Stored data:
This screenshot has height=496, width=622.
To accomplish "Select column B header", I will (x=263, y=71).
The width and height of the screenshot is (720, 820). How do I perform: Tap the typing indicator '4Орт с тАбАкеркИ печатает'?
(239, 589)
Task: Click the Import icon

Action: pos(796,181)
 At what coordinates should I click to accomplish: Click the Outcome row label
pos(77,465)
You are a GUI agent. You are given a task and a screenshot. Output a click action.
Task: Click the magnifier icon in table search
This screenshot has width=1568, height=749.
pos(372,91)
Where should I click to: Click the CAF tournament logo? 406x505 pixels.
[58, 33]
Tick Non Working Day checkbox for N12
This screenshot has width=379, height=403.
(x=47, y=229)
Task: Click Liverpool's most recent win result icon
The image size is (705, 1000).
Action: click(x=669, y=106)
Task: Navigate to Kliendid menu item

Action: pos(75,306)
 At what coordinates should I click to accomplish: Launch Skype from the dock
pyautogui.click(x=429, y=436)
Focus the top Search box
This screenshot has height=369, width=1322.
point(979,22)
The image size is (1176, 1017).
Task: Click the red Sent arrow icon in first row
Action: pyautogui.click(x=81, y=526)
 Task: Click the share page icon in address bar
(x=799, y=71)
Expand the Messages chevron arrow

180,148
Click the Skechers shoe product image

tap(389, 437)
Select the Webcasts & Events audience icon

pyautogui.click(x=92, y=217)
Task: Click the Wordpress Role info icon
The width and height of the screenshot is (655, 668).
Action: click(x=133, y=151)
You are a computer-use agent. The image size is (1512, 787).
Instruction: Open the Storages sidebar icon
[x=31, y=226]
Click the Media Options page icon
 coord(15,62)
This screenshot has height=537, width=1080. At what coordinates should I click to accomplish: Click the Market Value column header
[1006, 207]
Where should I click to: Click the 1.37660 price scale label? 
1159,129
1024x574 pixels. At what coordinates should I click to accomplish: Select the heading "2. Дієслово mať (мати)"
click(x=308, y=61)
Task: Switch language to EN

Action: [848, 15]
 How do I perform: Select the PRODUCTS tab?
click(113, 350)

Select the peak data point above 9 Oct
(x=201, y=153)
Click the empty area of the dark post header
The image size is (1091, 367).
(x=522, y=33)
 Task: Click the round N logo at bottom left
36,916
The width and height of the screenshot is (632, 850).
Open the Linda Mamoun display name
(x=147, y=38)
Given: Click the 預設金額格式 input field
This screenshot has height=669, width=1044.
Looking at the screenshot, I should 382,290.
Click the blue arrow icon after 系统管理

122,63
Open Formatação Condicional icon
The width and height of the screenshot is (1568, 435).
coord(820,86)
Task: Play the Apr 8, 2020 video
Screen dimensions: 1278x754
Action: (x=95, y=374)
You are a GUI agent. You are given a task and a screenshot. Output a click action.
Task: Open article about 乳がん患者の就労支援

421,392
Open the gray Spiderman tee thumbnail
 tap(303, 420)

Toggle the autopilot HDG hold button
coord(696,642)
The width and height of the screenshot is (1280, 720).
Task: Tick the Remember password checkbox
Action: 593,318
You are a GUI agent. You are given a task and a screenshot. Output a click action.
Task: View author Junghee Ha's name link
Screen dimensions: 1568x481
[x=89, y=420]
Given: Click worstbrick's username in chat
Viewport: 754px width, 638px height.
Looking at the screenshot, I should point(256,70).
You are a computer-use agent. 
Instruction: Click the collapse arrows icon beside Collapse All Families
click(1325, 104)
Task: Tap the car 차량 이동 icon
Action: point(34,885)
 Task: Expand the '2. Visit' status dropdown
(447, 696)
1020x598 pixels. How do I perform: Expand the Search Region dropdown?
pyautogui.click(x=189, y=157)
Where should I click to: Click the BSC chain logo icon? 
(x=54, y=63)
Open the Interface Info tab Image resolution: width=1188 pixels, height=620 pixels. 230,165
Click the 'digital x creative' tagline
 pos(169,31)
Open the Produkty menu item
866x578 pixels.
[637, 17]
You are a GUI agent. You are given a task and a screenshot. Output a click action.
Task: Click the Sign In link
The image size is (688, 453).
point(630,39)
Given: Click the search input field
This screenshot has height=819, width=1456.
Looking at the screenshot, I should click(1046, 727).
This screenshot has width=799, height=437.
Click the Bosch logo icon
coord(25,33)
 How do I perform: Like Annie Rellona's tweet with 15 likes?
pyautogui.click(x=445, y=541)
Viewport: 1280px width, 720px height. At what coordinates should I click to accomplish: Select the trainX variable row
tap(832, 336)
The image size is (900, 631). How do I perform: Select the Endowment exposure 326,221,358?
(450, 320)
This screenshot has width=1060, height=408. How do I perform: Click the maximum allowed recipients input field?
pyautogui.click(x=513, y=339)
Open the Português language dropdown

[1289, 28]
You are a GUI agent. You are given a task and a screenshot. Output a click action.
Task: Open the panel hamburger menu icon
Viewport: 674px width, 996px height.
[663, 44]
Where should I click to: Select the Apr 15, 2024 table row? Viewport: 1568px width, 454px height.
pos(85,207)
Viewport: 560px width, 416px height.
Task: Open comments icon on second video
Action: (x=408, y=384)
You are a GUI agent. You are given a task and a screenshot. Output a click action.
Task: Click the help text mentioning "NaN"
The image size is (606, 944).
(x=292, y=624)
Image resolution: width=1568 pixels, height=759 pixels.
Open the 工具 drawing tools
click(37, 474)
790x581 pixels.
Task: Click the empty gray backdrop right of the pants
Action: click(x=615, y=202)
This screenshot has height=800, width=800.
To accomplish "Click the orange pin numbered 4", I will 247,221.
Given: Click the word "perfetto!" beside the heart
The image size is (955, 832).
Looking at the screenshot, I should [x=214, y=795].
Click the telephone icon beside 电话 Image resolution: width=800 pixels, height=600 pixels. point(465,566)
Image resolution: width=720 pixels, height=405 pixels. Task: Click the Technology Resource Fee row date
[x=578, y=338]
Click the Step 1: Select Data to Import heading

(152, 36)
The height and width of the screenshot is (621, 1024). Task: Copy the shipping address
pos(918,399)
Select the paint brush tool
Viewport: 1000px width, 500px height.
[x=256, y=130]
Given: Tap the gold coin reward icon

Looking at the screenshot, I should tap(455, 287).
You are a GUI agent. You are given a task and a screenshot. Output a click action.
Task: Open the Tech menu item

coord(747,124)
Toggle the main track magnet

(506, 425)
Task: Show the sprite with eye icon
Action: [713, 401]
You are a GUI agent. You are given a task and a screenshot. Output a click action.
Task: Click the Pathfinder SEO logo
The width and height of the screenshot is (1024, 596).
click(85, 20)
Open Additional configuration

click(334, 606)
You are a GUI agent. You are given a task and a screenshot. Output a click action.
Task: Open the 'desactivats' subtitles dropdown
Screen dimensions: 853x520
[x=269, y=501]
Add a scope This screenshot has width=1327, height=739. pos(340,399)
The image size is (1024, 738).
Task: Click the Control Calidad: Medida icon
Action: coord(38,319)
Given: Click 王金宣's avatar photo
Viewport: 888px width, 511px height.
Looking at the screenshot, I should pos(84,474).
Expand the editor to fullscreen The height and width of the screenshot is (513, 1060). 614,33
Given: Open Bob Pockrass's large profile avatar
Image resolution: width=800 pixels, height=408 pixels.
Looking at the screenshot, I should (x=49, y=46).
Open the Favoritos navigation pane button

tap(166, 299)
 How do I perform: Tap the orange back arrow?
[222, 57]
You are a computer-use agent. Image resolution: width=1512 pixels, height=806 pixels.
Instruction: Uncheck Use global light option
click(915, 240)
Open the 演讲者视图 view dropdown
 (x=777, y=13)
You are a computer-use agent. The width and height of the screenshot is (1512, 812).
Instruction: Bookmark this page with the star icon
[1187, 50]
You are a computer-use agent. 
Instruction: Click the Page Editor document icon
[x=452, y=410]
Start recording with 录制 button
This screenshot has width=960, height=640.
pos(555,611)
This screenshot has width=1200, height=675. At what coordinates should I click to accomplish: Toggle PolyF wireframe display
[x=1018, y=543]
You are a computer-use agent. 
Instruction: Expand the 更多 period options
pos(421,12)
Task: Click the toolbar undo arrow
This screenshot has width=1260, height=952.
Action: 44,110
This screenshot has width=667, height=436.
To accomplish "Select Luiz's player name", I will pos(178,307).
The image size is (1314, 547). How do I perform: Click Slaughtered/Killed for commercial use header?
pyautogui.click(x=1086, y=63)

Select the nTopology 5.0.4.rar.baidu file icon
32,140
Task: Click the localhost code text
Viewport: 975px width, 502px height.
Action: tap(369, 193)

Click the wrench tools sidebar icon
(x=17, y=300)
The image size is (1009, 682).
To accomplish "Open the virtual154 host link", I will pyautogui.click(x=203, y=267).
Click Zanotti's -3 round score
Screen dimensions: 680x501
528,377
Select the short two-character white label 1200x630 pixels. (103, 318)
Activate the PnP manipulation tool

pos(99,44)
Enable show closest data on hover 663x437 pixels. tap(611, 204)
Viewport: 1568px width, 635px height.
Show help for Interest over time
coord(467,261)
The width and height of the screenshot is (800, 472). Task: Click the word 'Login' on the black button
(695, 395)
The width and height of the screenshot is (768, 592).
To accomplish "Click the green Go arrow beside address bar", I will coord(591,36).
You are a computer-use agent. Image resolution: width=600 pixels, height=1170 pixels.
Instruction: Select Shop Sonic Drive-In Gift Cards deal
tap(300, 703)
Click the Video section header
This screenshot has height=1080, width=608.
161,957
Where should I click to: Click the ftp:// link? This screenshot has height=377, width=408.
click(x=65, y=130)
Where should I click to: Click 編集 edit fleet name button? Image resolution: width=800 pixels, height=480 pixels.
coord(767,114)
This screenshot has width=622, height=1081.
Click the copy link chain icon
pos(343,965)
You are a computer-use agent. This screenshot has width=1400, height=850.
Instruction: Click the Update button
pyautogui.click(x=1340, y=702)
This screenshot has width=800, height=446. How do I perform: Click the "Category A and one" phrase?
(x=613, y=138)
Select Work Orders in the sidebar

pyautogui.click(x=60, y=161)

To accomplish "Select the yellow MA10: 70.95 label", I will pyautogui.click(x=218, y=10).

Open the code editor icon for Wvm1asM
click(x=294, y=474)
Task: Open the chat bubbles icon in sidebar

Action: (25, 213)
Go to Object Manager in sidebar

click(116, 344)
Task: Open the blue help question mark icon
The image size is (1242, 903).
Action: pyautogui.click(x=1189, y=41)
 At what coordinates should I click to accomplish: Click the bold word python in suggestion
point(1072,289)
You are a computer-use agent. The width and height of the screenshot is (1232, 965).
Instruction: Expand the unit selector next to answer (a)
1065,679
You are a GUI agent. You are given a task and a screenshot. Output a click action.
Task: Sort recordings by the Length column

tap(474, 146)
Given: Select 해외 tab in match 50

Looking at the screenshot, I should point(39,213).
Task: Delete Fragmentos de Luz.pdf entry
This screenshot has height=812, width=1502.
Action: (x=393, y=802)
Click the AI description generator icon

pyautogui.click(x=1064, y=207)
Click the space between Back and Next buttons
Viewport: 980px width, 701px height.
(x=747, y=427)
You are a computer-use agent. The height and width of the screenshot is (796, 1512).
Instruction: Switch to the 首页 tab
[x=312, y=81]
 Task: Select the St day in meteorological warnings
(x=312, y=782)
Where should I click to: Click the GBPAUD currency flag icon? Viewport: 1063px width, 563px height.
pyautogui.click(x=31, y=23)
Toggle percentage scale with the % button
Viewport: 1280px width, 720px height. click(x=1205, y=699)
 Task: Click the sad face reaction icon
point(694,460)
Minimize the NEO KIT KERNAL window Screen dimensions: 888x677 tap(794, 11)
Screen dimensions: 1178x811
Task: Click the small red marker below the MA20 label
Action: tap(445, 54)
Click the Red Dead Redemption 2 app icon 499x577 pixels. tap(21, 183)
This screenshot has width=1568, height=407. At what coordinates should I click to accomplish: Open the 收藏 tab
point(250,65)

What the task asks —
All lines from the line holding "Toggle percentage scale with the % button" through the end of the records above need to be transcribed exactly, and no other text should appear.

Result for this task —
Toggle percentage scale with the % button
Viewport: 1280px width, 720px height. click(x=1205, y=699)
 Task: Click the sad face reaction icon
point(694,460)
Minimize the NEO KIT KERNAL window Screen dimensions: 888x677 tap(794, 11)
Screen dimensions: 1178x811
Task: Click the small red marker below the MA20 label
Action: tap(445, 54)
Click the Red Dead Redemption 2 app icon 499x577 pixels. tap(21, 183)
This screenshot has width=1568, height=407. At what coordinates should I click to accomplish: Open the 收藏 tab
point(250,65)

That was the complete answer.